As mentioned above, credit unions are not-for-profit corporations. Credit unions exist to serve their local community, and will usually offer competitive rates on loans of all kinds. As well, credit unions pay out dividends to all their members, dispersing any profit amongst all their customers.

If you are looking for personalized attention from your bank, then a credit union might be your answer. They also offer a full range of services but suffer from drawbacks comparable to small banks. With few branches and limited ATM service, banking away from your local area could be problematic.

Banking is also increasingly digital. While credit unions offer excellent for customer service, they often lack a convenient digital presence. If you think you will do most of your banking online as opposed to in-person, then a credit union may not work for you.


Brokerage Firm


While not technically a bank, a brokerage firm offers financial products to those who want to invest their money. Stocks, mutual funds, bonds, index funds, and many other types of investments are on offer from a broker. Charles Schwab, Fidelity, and E-Trade are examples of some of the larger brokerage firms.

A brokerage firm is a middle-man. They make money when you use them to buy stocks or any other investment. Large brokerage firms offer multiple packages to all types of investors, big and small. You do not necessarily need thousands of dollars to invest with a brokerage firm, particularly digitally-focused firms such as E-Trade.


Related: Pros & Cons to Joint vs. Separate Bank Accounts



Bank Fees


When choosing between banks, one of the most important aspects to consider is the fees. Both banks and credit unions charge fees for their services. Credit unions will usually return those fees, to some extent, via dividends. All banking institutions require fees to make money. The most common fees include:
  • Checking account fee – the average checking account fee is $10/month, but many banks will waive this fee if you maintain a predetermined minimum balance.
  • Overdraft charge – banks currently charge around $35 if you withdraw more money than you have.
  • Minimum balance charge – typically no less than $500, keeping a minimum balance will help you avoid overdraft and checking account fees.
  • ATM fees – if you withdraw money from an ATM that does not recognize your bank, then expect to pay anywhere from $3 to $6 per withdrawal.
  • Foreign transaction fees – expect to pay around 3% on top of purchases you make out of the country with your debit card.

Banks claim to offer low fees, and many offer free checking accounts. Other fees may or may not apply to your financial situation, so be sure to consider which fees are relevant to your usage.


Determine Your Financial Goals


Establishing a purpose for your money is imperative before choosing a bank. If you are starting out and need a bank for direct deposit purposes, then a large national bank should suffice.

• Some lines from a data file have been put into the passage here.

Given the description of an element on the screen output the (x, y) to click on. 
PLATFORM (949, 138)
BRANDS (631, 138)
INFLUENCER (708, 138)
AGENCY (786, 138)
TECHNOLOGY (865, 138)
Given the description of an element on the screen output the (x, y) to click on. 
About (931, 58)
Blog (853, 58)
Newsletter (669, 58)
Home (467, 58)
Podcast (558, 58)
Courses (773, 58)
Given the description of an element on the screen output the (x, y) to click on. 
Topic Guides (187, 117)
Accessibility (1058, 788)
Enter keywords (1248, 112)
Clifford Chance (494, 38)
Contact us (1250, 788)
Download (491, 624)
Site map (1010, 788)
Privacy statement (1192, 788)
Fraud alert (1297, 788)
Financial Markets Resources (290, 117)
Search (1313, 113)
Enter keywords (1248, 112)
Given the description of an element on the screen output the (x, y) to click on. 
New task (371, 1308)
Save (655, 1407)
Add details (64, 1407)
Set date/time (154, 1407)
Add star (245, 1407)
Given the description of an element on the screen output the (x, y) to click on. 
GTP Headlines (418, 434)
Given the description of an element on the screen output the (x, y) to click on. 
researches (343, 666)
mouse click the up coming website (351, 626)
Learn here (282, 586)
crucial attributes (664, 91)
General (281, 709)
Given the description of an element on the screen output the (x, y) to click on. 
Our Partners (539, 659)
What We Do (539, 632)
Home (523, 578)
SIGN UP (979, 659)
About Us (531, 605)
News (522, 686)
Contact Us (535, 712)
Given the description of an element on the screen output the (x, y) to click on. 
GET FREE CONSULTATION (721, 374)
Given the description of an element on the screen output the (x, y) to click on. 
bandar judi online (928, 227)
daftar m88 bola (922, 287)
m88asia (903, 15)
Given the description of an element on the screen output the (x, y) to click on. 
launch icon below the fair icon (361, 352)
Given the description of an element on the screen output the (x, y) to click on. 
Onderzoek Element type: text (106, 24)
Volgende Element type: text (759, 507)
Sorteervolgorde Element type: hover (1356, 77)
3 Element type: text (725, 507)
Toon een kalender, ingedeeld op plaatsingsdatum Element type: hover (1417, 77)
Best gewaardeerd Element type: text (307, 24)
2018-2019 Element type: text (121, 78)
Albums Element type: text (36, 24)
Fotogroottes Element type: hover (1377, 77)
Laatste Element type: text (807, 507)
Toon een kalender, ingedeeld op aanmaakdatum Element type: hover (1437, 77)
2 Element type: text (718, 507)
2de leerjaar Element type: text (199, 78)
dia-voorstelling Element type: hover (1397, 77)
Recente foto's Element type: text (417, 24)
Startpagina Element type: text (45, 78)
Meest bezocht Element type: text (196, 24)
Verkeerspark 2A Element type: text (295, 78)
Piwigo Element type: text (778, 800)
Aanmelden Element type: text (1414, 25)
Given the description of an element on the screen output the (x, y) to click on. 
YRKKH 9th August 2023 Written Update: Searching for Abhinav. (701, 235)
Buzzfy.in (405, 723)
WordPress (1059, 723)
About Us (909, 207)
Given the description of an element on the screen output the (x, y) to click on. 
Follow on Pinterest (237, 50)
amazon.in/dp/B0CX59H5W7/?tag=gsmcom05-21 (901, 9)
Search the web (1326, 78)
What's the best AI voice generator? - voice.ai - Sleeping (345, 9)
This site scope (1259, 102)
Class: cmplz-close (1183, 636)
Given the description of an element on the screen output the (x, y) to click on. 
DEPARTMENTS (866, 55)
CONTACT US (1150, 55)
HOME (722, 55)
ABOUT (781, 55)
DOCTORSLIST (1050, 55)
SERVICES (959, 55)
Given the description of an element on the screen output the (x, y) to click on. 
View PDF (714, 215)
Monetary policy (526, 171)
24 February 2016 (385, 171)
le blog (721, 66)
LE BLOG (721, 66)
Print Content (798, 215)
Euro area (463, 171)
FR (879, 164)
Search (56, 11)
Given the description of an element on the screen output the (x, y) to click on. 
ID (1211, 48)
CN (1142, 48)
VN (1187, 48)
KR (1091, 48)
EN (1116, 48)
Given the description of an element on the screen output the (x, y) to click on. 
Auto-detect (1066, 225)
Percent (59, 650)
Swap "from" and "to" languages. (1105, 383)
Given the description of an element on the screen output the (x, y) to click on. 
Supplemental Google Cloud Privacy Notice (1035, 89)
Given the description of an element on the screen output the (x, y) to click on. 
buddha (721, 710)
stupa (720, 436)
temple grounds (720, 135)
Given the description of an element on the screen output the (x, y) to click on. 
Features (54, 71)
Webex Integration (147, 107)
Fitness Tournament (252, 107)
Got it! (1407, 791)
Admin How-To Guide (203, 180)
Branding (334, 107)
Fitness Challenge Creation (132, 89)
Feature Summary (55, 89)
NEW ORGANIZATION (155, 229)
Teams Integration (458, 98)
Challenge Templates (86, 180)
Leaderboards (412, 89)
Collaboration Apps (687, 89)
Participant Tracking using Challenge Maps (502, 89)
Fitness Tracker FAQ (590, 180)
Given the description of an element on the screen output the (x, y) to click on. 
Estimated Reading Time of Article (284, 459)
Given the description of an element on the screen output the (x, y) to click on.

On the other hand, if you are more established and have a large chunk of money, then a brokerage firm might be more viable. A broker will be more knowledgeable and have more options for investing your money than a regular bank or credit union.

If you don’t like the notion of a large bank and don’t have a sum of money to invest, then a credit union is a good option. Personal and cost-effective, you can open an account at a credit union for a low rate. You may even get a dividend at the end of the year.

While most banks, brokers, and credit unions are relatively safe, making the right choice can save you money over time. Understanding what type of transactions you’ll be making will help you choose which type of financial institution works best for you.